Lax v. Astrue, 489 F.3d 1080, 1084 (10th Cir. 2007) (internal citations and quotation marks omitted). The ALJ provided a narrative discussion citing specific medical and non-medical evidence in support of the RFC that well exceeds the substantial evidence standard. See SSR 96-8P, 1996 WL 374184, at *7 (S.S.A. July 2, 1996) (“The RFC assessment must include a narrative discussion describing how the evidence supports each conclusion, citing specific medical facts (e.g., laboratory findings) and nonmedical evidence (e.g., daily activities, observations.”)).

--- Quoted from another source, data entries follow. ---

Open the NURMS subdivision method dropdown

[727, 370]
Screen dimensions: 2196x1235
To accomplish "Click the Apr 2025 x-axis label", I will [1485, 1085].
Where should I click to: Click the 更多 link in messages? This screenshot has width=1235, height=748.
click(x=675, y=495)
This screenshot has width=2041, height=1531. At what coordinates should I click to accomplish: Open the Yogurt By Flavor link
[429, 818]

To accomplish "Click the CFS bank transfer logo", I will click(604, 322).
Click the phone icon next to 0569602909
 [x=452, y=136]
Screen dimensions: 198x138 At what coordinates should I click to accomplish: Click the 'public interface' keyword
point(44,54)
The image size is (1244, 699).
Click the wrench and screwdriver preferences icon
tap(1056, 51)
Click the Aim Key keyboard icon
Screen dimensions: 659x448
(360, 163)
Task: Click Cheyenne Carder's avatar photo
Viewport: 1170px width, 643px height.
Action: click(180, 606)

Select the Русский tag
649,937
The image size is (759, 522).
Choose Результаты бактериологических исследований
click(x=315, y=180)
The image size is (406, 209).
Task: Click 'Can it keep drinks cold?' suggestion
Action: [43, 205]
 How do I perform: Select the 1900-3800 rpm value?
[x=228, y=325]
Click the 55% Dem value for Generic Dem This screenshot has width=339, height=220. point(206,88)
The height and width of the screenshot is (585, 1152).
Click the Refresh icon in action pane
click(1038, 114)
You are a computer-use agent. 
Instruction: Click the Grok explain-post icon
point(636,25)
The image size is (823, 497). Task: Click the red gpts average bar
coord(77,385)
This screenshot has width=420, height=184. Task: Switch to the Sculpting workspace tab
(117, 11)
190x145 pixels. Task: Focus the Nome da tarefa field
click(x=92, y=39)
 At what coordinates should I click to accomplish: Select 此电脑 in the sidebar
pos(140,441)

Accordingly, the Commissioner’s decision should be affirmed. VI. Conclusion Having reviewed the medical evidence of record, the transcript of the administrative hearing, the decision of the ALJ, and the pleadings and briefs of the parties, the undersigned AFFIRMS the decision of the Commissioner for the reasons discussed above. SO ORDERED this 9th day of February, 2024.